Second Prize Pieter Van Gorp of Eindhoven University of Technology, The Netherlands, and Steffen Mazanek, Munich, Germany, won second prize for SHARE: A Web Portal for Creating and Sharing Executable Research Papers. SHARE (Sharing Hosted Autonomous Research Environments) is a Web portal to a catalog of virtual machines. By deploying a copy of the required operating system in SHARE as well as relevant software and data, authors can make a conventional paper fully reproducible and interactive.
Third Prize Matan Gavish and David Donoho, Stanford University, received third prize for A Universal Identifier for Computational Results. The Universal Identifier is a specific implementation of one aspect the executable paper-an ID resolution system for results. The proposed solution is simple and elegant, and confers ease of use by adding one or two lines of code.
About the Executable Paper Grand Challenge Elsevier formed the Executable Paper Grand Challenge to address the problem that computer science research results can be difficult to reproduce. Vital blocks of information needed to replicate such results--for example, software, code, large data sets--are typically unavailable within the context of a scholarly publication. The Executable Paper Grand Challenge creates an opportunity for scientists to design solutions that capture this information and provide a platform whereby this data can be verified and manipulated.
"The Executable Paper Grand Challenge was created with a view to the future of scholarly communication, which increasingly integrates the experiment and its presentation," Dr. Sloot noted. "The vision is a future where research is executable on all levels, including data, results, and methodology."
Rebecca Capone, Publisher, Theoretical Computer Science, Elsevier, and co-organizer of the Grand Challenge, added: "As publishers, it is our responsibility to not only meet the needs of contemporary researchers but to also anticipate the needs of future scientists. Executable data both enriches the content and documents the essential building blocks of the experiment for the next generation."

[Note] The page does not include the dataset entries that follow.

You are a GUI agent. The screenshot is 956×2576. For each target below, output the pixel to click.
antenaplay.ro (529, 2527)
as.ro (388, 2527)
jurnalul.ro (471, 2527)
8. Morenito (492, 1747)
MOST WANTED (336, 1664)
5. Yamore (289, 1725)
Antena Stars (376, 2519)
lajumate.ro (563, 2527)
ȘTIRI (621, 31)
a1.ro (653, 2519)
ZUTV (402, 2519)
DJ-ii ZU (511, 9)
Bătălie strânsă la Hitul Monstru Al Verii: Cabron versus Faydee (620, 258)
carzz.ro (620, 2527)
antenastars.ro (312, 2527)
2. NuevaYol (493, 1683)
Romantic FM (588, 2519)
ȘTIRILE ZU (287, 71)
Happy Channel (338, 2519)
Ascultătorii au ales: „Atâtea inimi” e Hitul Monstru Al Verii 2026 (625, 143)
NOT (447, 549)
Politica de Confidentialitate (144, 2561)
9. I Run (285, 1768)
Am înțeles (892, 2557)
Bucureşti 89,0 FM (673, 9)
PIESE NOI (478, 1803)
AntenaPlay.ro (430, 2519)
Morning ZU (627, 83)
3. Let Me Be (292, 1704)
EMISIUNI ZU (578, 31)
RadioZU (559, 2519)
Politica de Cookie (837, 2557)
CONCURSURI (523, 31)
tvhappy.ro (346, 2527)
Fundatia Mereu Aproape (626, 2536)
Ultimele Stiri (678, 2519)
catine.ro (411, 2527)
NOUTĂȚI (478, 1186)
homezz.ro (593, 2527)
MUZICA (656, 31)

Anita de Waard, Director, Disruptive Technologies, Elsevier, sees the continued collaboration between the very different sets of tools and solutions presented during the Executable Paper sessions as a very dynamic way forward. "Collectively we hope to develop new infrastructures and knowledge environments that will allow for a richer and deeper representation of our science," she said.
About ICCS 2011
Since 2001, ICCS has brought together researchers and scientists from various disciplines, along with software developers and vendors, to discuss problems and solutions, identify new issues, and shape future directions for research, as well as help industrial users apply various advanced computational techniques. These include researchers from mathematics and computer science and basic computing disciplines, as well as researchers from various application areas who are pioneering advanced application of computational methods to sciences such as physics, chemistry, life sciences, and engineering, and arts and humanitarian fields.

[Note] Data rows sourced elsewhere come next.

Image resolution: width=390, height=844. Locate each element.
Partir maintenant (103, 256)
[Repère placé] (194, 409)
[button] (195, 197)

Elsevier is a world-leading provider of scientific, technical and medical information products and services. The company works in partnership with the global science and health communities to publish more than 2,000 journals, including The Lancet and Cell, and close to 20,000 book titles, including major reference works from Mosby and Saunders. Elsevier's online solutions include SciVerse ScienceDirect, SciVerse Scopus, Reaxys, MD Consult and Nursing Consult, which enhance the productivity of science and health professionals, and the SciVal suite and MEDai's Pinpoint Review, which help research and health care institutions deliver better outcomes more cost-effectively.
A global business headquartered in Amsterdam, Elsevier employs 7,000 people worldwide. The company is part of Reed Elsevier Group PLC, a world-leading publisher and information provider, which is jointly owned by Reed Elsevier PLC and Reed Elsevier NV. The ticker symbols are REN (Euronext Amsterdam), REL (London Stock Exchange), RUK and ENL (New York Stock Exchange).